# Passage provided
You Can (and Should) Write Recursive RTL Code

Recursion, a fundamental concept in both software engineering and mathematics, offers powerful problem-solving capabilities by defining a problem in terms of itself. Yet, within the realm of register-transfer level (RTL) code, its potential remains largely untapped. Despite its numerous advantages, recursion is often dismissed or deemed impossible in RTL coding circles. A simple online search for “recursive RTL” yields countless assertions that it doesn’t work, perpetuating a common misconception. Compounding this issue, some RTL coding style guidelines outright prohibit its use. In this blog post, we’ll delve into the misunderstood realm of recursion in RTL code, debunking myths and exploring its potential benefits.

Why do designers avoid recursive RTL code?

Historically, the aversion to recursion in RTL code was not without reason, as many tools lacked support for it. However, the landscape has evolved significantly since then. Despite the availability of tool support for recursion in RTL design, advice to avoid it remains prevalent. Speculating on the reasons behind this persistence, it seems that many perceive recursion primarily as a software construct, which necessitates a runtime stack that dynamically grows with the depth of recursion. This misconception leads to the erroneous belief that synthesized hardware must similarly manage recursion at runtime with a stack.

# Given information
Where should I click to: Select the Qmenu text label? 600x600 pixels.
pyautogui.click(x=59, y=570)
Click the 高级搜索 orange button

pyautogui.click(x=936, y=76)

# Required tasks
[1] In the article on recursive RTL code, why did designers historically avoid recursion?
[2] Pick up the article on recursive RTL code right after its last sentence and carry it on.

# Answers in order
[1] Many tools lacked support for it.

[2]
The fundamental disparity between recursion in software and recursion in RTL synthesis lies in their evaluation timings: software evaluates recursion at runtime, whereas synthesis evaluates it during elaboration. In synthesis, as long as the recursion can be fully elaborated, the resulting internal representation undergoes synthesis like any other code. Conceptually, synthesis tools treat recursion akin to loops; just as loops are fully unrolled during elaboration, recursion is “unrolled” until the recursive calls cease.

One perplexing aspect of recursion’s elaboration in synthesis is how the tool discerns the depth of recursion. Even when simplifying the issue to merely determining if recursion terminates, synthesis encounters the challenge of solving the halting problem, a task proven to be impossible (i.e., undecidable) in its general form.

Given the undecidability of determining recursion depth, synthesis must adopt the software strategy of dynamically evaluating the recursion with a growing stack. However, as mentioned before, the crucial distinction lies in the timing of this dynamic evaluation—occurring during elaboration, as opposed to during execution of the synthesized circuit.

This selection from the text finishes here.